Bank Massad (בנק מסד) is an Israeli bank with 21 branches and branches throughout Israel.

==History==
Bank Massad was founded in 1929 as the Massad Mutual Loans and Savings Company (מסד חברה הדדית להלוואות וחסכונות בע"מ) by Histadrut HaMorim (Israel's teachers' trade union). Today it is a subsidiary of First International Bank (51%), jointly owned with Histadrut HaMorim.

Following the death of the CEO of the Bank in 1977 and suspicions regarding irregularities in the bank, concerns about its stability arose. Bank Hapoalim agreed to a lightning transaction to guarantee all of Masad's commitments, and later acquired a controlling stake in the institution as part of a strategy to acquire smaller banks, leading to the establishment of the new Masad Bank. The portion not sold to Bank Hapoalim was transferred to the ownership of "Masad Holdings" company, and members of the original institution became shareholders in the new company.

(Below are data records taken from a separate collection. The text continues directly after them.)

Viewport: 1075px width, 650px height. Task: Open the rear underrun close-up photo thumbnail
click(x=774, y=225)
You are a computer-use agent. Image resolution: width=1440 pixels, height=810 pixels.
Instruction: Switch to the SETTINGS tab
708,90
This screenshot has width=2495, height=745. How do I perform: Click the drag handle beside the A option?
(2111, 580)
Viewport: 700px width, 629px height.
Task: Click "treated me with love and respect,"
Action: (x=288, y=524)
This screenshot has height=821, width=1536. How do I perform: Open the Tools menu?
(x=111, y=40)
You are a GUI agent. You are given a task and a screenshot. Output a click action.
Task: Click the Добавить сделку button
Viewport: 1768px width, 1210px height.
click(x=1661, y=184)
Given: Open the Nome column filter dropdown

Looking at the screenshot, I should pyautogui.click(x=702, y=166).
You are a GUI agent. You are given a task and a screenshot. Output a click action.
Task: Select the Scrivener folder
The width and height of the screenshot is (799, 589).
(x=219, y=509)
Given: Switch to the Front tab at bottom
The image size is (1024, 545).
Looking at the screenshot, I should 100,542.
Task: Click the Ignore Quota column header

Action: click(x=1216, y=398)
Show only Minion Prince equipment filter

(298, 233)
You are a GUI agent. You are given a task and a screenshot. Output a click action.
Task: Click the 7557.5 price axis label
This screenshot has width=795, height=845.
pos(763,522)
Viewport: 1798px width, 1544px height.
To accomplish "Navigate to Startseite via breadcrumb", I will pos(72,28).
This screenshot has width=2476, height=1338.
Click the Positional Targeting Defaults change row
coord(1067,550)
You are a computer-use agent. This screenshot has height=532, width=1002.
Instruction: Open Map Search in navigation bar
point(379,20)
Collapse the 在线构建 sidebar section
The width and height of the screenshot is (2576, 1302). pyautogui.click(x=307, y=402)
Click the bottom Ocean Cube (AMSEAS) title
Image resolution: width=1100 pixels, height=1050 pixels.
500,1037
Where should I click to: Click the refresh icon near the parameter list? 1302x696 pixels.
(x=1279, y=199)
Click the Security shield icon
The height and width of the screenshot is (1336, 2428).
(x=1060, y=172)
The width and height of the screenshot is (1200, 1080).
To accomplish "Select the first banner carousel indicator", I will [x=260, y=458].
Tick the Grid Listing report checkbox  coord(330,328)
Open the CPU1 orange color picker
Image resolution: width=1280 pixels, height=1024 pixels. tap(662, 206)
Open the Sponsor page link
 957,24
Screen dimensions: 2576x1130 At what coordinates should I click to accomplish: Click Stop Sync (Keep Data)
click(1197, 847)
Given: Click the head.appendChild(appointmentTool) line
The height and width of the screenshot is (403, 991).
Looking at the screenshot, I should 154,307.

In 2008, the International Bank of Israel acquired the shares of Bank Hapoalim, as a result of Hapoalim Bank's entry into the financial advisory sector. That same year, the bank received approval to become a member of the stock exchange.

== Building ==
The bank's administration building used to be located on Rothschild Boulevard 80, on the site of the Israeli Theater building, before moving to Ramat Gan. The new administrative offices are situated in the stock exchange complex in Ramat Gan at 12 Abba Hillel Street.